Survive dari keterbatasan berproses untuk beraktualisasi diri dapat dibuktikan dengan prestasi yang membanggakan. Seperti pencapaian yang diraih oleh Rieka dan Yoga. Yoga yang pernah mewakili Indonesia mengikuti kompetisi Internasional di London tahun 2014. “Dan mama saya bangga…”begitu dia mengakuinya. Juara dari kompetisi lain juga pernah diraihnya seperti juara 1 SIBI, gerak jalan, daur ulang baju gabung dengan Tuli dan orang dengar/hearing.
Begitupun berbagai prestasi gemilang yang diraih oleh Rieka yang pernah menjuarai lomba melukis, menjuarai tari, tata rias, juga menjadi finalis putra putri Tunarungu Indonesia. Belum lama ini Rieka juga mengikuti kajian Tuli di UI Jakarta. “Kami mendapat motivasi untuk tidak boleh takut membela hak kami. Dan jangan berhenti untuk protes demi perjuangan Tuli” ungkapnya.

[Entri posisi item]
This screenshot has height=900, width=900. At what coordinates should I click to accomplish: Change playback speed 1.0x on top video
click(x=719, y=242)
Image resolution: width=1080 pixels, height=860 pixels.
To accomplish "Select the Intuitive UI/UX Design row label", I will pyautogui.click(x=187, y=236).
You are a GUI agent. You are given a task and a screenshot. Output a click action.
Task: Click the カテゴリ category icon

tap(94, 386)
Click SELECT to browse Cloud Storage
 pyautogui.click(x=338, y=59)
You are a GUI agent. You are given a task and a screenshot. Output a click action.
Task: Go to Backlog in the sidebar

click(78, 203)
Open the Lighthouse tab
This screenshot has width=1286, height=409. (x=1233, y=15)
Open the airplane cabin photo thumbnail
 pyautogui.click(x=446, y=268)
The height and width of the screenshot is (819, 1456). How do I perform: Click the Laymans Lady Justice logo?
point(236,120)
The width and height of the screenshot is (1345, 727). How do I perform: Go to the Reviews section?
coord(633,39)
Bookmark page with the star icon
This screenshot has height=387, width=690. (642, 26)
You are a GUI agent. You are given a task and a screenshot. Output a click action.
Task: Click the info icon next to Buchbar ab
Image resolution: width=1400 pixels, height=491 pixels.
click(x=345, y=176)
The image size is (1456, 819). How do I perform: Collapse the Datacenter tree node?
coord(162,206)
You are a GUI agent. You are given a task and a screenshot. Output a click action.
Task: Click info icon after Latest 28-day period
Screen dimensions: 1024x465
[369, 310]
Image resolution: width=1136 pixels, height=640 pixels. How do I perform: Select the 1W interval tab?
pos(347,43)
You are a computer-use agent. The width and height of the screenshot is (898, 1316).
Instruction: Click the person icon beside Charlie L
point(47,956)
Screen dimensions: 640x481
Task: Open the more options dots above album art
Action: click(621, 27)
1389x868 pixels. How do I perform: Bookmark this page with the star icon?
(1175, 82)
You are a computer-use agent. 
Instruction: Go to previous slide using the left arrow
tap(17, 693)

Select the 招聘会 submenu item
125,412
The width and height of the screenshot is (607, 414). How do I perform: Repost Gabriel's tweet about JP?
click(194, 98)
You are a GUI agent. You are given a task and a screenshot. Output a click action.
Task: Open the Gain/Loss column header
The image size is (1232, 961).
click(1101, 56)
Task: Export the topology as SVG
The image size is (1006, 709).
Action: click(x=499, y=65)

*INSTRUKSI KERJA*
1 - Menurut teks tentang prestasi Rieka dan Yoga, di kota mana Yoga mengikuti kompetisi internasional pada tahun 2014?
2 - Teruskan teks tentang prestasi Rieka dan Yoga mulai setelah kalimat terakhirnya.

*HASIL BERURUTAN*
1 - Di London.

2 -
Rupanya Talkshow Keluarga Akar Tuli di Andalus 91.1 FM banyak digemari oleh masyarakat terbukti ketika salah satu pendengar berpartisipasi dengan bertanya melalui SMS. “Bagaimana mengembangkan bakat anak Tuli dan cara memberi pendidikan yang benar?” Salah satu cara mendidik anak Tuli dengan memberi pendidikan bilingual. Misalnya tunjukkan sebuah gambar, beritahu nama gambar itu serta gerakan isyaratnya. Berikutnya harapan dan saran untuk pemerintah Indonesia, sudah saatnya memberi akses yang lebih muda bagi Tuli terutama visual. Perusahaan di Indonesia memberi kesempatan bagi Tuli atau Difabel yang lain untuk mendapatkan lapangan kerja.
Perayaan Hari Tuli Internasional (HTI) yang dibuat oleh WFD dengan tema “Dengan Bahasa Isyarat Saya Setara” bertujuan supaya masyarakat umum sadar akan pentingnya bahasa isyarat untuk berkomunikasi dengan orang dengar/hearing. Bahwa Tuli juga mempunyai hak, budaya, dan dapat bekerjasama dengan yang lain. Terakhir harapan untuk Tuli yang tinggal di Malang jangan menyerah. Tetap belajar mencari ilmu yang baru dan selalu semangat Tuli bisa, karena kami setara !!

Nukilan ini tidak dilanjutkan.